The goal is a simple, open source podcast creation platform with a great user experience.
Written by Dana Blankenhorn, Inactive

The University of California is using $500,000 in grants to build an open webcasting platform dubbed Operation Matterhorn, designed to automate the production and distribution of courseware.

The project wiki lists almost 40 people actively involved, with six being from UC-Berkeley but five active developers from the University of Osnabruck in Germany.

The goal is a simple, open source podcast creation platform with a great user experience. Meanwhile, an early version of a system called REPLAY is being made available through ETH Zurich in Switzerland, which is a participant in the main project.

In addition to the Wiki the project's members are trying to communicate in a variety of ways, including newsletters, mailing lists, videoconferences, even a Twitter group.

At the shared blog, Olaf Schulte described some of his own difficulties in publishing the above video on YouTube, expressing the hope that Matterhorn will make this process easier. "Video is certainly not an easy object to work with yet and open video probably even less so," he writes.

It is one thing to deliver a project, and this one is due for early delivery within a year.
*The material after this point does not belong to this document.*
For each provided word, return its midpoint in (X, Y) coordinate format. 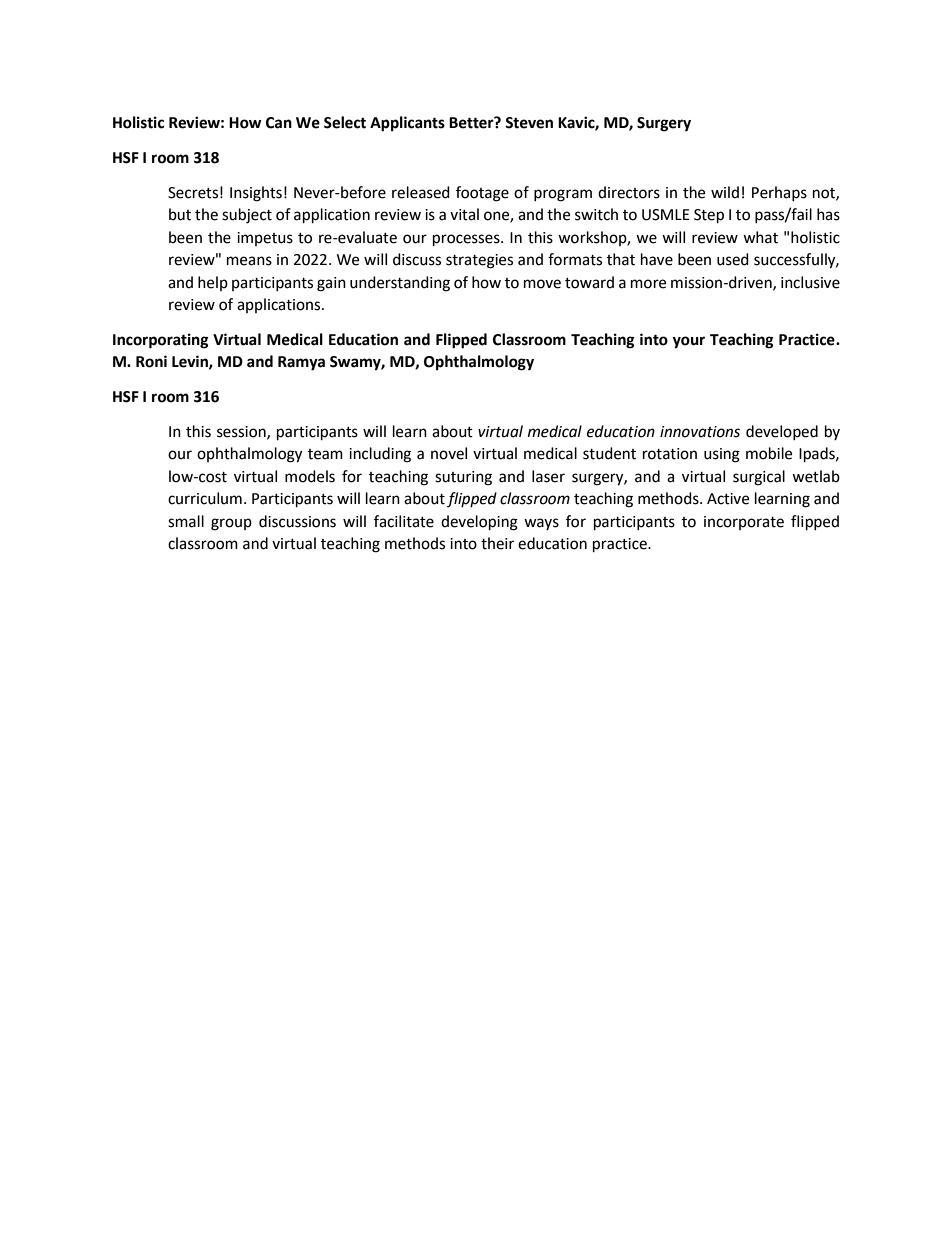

It is another thing entirely for professors to use it. And it is yet-another thing for colleges to accept the use of such technology as providing credit for real courses.

But given the recent explosion in online colleges, big-name schools realize that their big names won't be enough forever. So this is a start. Has it started in time?

It's true that schools like Walden University, the University of Phoenix and Capella University may have no status, but with real schools like Troy State and Central Michigan now actively engaged in the business, the clock is ticking.

How long will it be before graduates of online colleges start claiming that their coursework is as good as that offered by "real" schools like those in Project Matterhorn? How long before such graduates attain status in the real world? How long before their coursework really is just as good as what "real" schools offer?

Major universities claim they offer a "true" liberal arts curriculum, that on-campus living has real value, and that the friendships you make at college last a lifetime. But many of these online schools have offices in major cities, and their cost to produce a product is much, much less.

With many U.S. colleges in the last lap of preparing for a new college year, something to think about. Should your alma mater be worried?